Susanna Dinnage, currently the president of Discovery’s Animal Planet, will take over early next year from Richard Scudamore, who has served as head of the Premier League for almost 20 years. Scudamore had announced intentions to step down back in June, kicking off the search for a new chief executive.

All 20 Premier League clubs unanimously voted Dinnage into the post during a meeting earlier today (Nov. 13), according to press reports. It’s a major management breakthrough for a woman in a field heavily dominated—and defined—by male figures.

Dinnage comes into the role with nearly two decades of experience working in television. Before joining Discovery in 2009, she held senior roles at UK’s Channel Five, where she worked on the launch of the channel’s digital extensions. At Discovery, she has served as president of the company’s UK and Ireland networks, managing the company’s brands including Eurosport, TLC, and Discovery Channel. She also has served as chief content officer for Discovery International. Dinnage also gained a reputation as a tough negotiator after taking on Sky, a major UK broadcaster, for not paying a “fair price” to carry Discovery’s channels.

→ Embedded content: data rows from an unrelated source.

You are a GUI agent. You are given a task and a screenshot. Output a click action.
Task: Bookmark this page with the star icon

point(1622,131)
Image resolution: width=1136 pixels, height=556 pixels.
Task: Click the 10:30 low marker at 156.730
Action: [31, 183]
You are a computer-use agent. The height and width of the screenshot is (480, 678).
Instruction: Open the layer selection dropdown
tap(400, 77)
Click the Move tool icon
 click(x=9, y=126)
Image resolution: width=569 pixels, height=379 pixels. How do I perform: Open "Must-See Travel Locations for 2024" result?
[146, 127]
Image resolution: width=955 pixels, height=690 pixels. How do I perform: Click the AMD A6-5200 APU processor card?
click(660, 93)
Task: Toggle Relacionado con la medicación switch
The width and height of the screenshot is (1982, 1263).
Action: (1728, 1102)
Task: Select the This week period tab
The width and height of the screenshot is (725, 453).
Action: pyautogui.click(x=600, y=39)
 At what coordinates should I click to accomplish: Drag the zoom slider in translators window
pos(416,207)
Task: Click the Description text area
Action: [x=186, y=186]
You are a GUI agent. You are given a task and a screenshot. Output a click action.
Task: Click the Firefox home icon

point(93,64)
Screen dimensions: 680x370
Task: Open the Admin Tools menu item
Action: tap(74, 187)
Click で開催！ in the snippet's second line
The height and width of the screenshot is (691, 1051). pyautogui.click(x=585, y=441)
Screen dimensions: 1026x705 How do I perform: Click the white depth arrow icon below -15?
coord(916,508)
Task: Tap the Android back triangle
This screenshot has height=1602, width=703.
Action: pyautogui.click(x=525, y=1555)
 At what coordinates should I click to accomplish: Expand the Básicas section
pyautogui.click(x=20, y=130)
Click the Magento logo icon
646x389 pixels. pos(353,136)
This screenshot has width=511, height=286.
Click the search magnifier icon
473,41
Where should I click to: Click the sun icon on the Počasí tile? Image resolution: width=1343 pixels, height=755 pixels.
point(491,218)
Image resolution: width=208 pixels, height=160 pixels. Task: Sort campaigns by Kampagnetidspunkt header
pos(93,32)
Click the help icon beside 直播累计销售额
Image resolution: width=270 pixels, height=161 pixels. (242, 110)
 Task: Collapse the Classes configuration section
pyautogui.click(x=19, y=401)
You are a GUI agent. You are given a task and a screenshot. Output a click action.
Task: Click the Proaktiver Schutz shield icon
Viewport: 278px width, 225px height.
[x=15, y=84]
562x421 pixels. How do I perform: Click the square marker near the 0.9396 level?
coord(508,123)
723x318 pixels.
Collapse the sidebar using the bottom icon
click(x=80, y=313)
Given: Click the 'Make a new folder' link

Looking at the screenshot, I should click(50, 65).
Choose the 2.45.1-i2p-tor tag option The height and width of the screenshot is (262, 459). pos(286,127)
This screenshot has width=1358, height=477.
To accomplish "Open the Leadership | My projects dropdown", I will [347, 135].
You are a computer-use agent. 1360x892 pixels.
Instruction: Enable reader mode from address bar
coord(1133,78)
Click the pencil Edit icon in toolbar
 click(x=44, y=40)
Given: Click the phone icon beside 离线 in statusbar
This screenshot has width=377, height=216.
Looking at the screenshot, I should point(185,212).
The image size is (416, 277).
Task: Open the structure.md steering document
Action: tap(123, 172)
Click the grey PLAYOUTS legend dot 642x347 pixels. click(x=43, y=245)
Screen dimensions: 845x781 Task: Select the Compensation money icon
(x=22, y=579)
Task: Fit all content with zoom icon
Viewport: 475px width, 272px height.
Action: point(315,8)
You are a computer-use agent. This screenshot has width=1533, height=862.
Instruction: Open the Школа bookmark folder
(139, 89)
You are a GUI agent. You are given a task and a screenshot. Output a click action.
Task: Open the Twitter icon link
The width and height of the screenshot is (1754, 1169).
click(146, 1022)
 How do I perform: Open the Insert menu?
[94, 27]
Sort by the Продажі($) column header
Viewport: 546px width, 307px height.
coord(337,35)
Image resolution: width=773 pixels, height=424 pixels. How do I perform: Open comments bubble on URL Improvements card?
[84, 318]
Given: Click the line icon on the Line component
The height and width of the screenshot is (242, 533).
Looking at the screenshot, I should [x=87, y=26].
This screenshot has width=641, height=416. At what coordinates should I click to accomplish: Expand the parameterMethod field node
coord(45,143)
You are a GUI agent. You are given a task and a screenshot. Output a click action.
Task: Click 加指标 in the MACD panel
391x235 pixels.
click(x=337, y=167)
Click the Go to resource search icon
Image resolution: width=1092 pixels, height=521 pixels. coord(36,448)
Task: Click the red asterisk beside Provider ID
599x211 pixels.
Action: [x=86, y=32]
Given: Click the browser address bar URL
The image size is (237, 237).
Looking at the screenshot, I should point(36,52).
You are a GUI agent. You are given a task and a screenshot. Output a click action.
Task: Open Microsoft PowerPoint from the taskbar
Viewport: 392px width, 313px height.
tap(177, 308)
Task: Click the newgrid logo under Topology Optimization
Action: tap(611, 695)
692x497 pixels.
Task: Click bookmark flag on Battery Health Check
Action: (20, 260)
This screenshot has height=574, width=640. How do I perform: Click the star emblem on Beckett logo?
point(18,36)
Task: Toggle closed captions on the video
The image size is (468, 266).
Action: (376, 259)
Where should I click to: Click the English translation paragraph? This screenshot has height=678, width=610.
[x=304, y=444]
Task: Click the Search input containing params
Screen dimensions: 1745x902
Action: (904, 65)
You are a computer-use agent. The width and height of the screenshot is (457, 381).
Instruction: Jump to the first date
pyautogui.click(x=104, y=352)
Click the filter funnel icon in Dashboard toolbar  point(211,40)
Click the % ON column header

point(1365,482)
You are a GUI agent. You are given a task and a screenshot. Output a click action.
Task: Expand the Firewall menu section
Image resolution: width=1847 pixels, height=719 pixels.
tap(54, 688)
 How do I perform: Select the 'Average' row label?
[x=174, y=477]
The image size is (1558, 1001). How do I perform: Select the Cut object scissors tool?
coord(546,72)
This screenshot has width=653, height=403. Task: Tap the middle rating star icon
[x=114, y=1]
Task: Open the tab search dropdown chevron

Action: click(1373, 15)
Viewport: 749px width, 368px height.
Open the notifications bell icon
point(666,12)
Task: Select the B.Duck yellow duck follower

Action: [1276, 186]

All of that experience likely came to bear in her appointment at the Premier League. Bruce Buck, chairman of Chelsea—he was a member of the five-person panel that recruited Dinnage, and Chelsea is one of the league’s leading clubs—says she is an “outstanding choice given her track record in managing complex businesses through transformation and digital disruption.”

Dinnage will be tasked with overseeing the growth of the Premier League, already the one of the world’s richest sports competitions thanks to its global popularity. That appeal has translated into billion-pound revenue as the value of the league’s television rights have grown more than a hundred-fold since 1992.